To ensure that the functional polarity observed between ‘R’ versus ‘L’ Dicer–substrate RNAs was not an artifact of targeting synthetic reporter constructs, we targeted an endogenous transcript, the La protein encoding mRNA (NM_003142). We previously described that a blunt 27mer Dicer–substrate duplex was more potent at reducing expression of La mRNA than a 21mer duplex at the same site (1). ‘R’ and ‘L’ form asymmetric 27mer Dicer–substrate duplexes at this same site and were transfected into HEK293 cells at various concentrations. Protein extracts were prepared 72 h post-transfection and examined for La expression levels by western blot analysis (Figure 2E). The ‘L’-sided duplex showed little if any suppression at 2.5 nM dose whereas the ‘R’-sided duplex showed appreciable inhibition. The same La duplexes were transfected into HeLa cells and RNA was prepared at 24 h post-transfection.

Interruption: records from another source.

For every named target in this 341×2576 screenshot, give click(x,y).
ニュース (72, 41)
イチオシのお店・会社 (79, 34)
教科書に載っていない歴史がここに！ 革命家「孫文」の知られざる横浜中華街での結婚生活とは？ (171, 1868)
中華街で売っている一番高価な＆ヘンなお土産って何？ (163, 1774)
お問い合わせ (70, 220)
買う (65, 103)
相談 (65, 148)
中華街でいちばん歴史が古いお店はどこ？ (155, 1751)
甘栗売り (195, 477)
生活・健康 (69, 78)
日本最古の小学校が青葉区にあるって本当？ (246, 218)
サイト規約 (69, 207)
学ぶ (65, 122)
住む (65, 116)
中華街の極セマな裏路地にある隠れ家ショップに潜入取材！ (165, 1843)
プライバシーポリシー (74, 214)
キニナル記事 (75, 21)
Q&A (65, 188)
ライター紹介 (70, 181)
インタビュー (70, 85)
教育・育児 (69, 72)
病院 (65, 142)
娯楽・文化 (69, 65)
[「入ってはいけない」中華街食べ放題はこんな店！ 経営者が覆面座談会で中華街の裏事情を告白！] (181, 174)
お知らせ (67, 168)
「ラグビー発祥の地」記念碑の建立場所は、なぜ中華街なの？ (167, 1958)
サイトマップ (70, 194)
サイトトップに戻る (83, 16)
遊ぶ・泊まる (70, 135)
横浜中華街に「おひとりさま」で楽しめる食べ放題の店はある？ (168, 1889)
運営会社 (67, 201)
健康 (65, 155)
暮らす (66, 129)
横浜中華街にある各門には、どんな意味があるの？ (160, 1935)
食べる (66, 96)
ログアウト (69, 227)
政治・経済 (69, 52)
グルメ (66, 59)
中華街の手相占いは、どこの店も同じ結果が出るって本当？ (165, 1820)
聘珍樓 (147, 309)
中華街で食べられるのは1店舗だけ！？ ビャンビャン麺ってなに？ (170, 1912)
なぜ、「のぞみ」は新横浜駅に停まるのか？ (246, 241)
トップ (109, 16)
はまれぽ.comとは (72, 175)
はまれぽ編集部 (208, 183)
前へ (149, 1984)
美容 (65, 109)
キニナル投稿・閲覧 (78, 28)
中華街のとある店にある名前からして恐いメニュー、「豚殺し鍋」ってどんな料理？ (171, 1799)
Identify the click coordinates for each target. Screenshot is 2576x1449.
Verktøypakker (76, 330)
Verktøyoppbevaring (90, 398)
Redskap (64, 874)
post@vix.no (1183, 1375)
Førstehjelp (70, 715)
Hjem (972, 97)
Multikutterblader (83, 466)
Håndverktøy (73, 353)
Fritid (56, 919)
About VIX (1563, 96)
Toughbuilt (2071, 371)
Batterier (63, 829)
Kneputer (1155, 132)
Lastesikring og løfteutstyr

La mRNA levels were assayed using a quantitative real-time RT–PCR assay (Figure 2E). The ‘R’-sided duplex was more potent than the ‘L’-sided duplex at reducing La mRNA levels at all doses examined. Therefore, the same functional polarity is observed when targeting an endogenous transcript as previously observed using plasmid reporter constructs.
In summary, ‘R’ duplexes (3′-overhang on the antisense strand) were more active in triggering RNAi than ‘L’ duplexes (3′-overhang on the sense strand) at 7 out of 9 sites studied here using 27mer Dicer–substrate duplexes and for 3 out of 4 21mer duplexes reported by Vermeulen (29). The impact that end stability can have on 21mer duplex entry into RISC has been well described (28,38–40) and is a cornerstone for current siRNA design rules. New asymmetric terminal overhang rules may offer an additional basis for rational design of siRNAs.
‘L’ versus ‘R’ dicing polarity influences strand targeting
It is possible that functional polarity is introduced by the direction that dicing proceeds relative to the sense and antisense strands of the substrate RNA, and that this somehow influences strand entry into RISC. We directly tested this possibility using a synthetic reporter vector system where suppression of both sense and antisense strands target mRNA could be independently assayed. A fragment of the EGFP coding region that spans EGFP Site 2 was cloned into the 3′-UTR of the Renilla luciferase gene in the psiCHECK™-2 vector in both orientations, producing a sense reporter vector, Luc-EGFPS-‘S’, and an antisense reporter vector, Luc-EGFP-‘AS’. Maps of ‘S’ versus ‘AS’ reporter constructs are shown in Figure S2 in the Supplementary Material. Inhibition of Luc-EGFP-‘S’ is an assay for functional loading of the antisense strand of the siRNA into RISC. Conversely, inhibition of Luc-EGFP-‘AS’ is an assay for functional loading of the sense strand of the siRNA into RISC.
The sense and antisense reporter vectors were co-transfected into HEK293 cells with various concentrations of EGFPS2 RNA duplexes and luciferase activity was assayed 24 h post-transfection (Figure 3A). All duplexes showed better inhibition of luciferase expression using the ‘S’ than the ‘AS’ orientation EGFP target, as would be expected for a ‘good’ functional siRNA site, and both 27mers were more potent than the 21mer duplex. Preferential targeting of the sense reporter was observed for both ‘R’ and ‘L’ form duplexes, however relative inhibition of the antisense reporter was substantially better for the ‘L’ form duplex, indicating relative increased loading of the sense (top) strand of the ‘L’ form siRNA into RISC. Even though the same 21mer results from dicing (Figure 1E and F), the ‘L’ and ‘R’ form duplexes clearly show different patterns of ‘S’ versus ‘AS’ strand targeting.
A fragment of the hnRNPH genes that spans Site H3 was similarly cloned into the 3′-UTR of the Renilla luciferase gene in the psiCHECK™-2 vector in both orientations (Supplementary Figure S2). Reporter plasmids were co-transfected into HCT116 cells with various concentrations of H3 RNA duplexes and luciferase activity was assayed 24 h post-transfection (Figure 3B). In this case, the 21mer duplex demonstrated preferential targeting of the antisense target, indicative of a ‘poor’ siRNA site. Both 27mers again showed improved potency relative to the 21mer duplex. The antisense strand was more efficiently suppressed relative to sense strand for both ‘R’ and ‘L’ form 27mers, however the relative ratio of strand targeting was markedly different between forms, with the ‘L’ form duplex being significantly more potent for antisense strand suppression.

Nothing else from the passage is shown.